* _What to produce_:
Reproduce word for word the line that contains "[youtube] (109, 2086)" and every line after it to the end of the records, with nothing else added.

Data for this exercise Start Marker

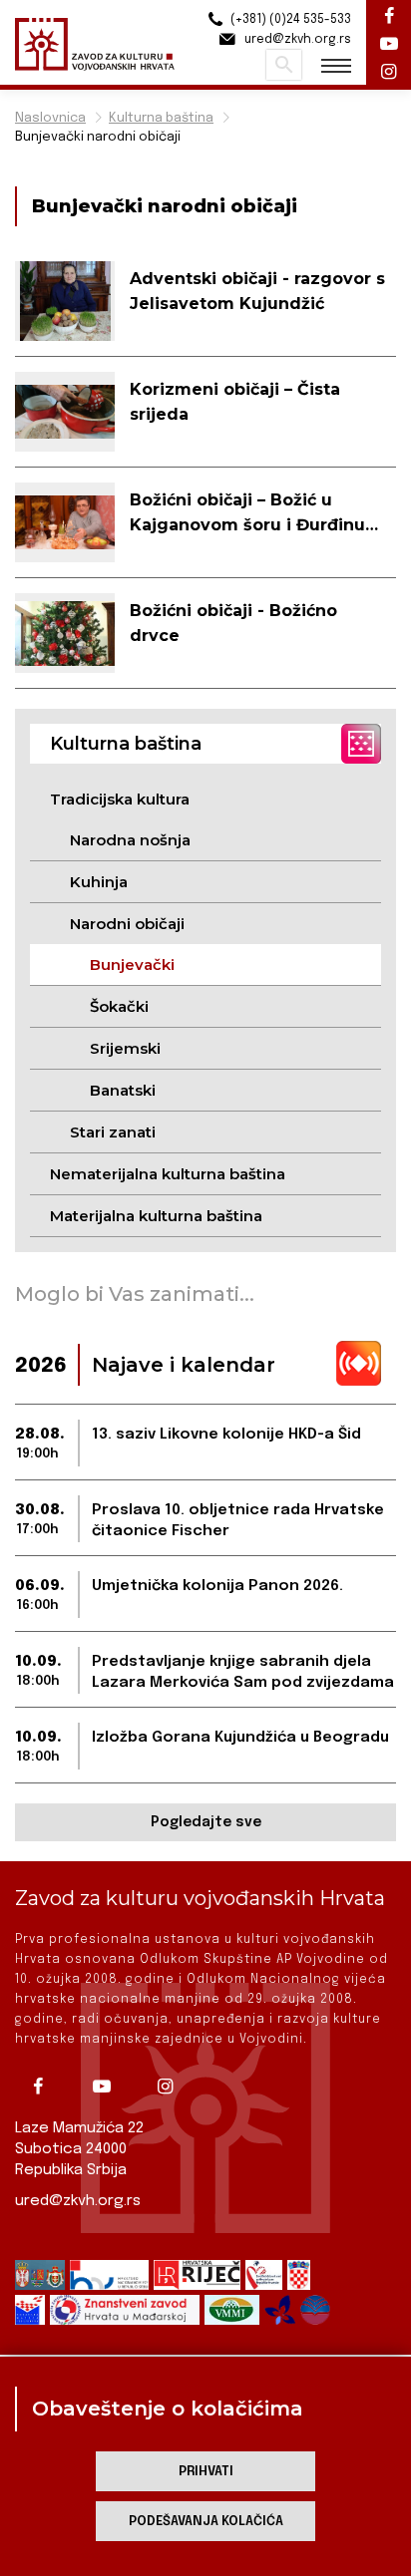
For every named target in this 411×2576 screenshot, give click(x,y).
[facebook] (45, 2086)
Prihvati (206, 2471)
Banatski (123, 1090)
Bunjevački (132, 964)
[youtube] (109, 2086)
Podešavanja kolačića (206, 2521)
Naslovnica (50, 118)
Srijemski (125, 1048)
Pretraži (283, 65)
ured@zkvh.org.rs (78, 2201)
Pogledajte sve (206, 1822)
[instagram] (173, 2086)
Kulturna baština (161, 118)
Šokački (119, 1006)
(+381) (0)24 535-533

Data for this exercise End Marker

* _Solution to the exercise_:
[youtube] (109, 2086)
Podešavanja kolačića (206, 2521)
Naslovnica (50, 118)
Srijemski (125, 1048)
Pretraži (283, 65)
ured@zkvh.org.rs (78, 2201)
Pogledajte sve (206, 1822)
[instagram] (173, 2086)
Kulturna baština (161, 118)
Šokački (119, 1006)
(+381) (0)24 535-533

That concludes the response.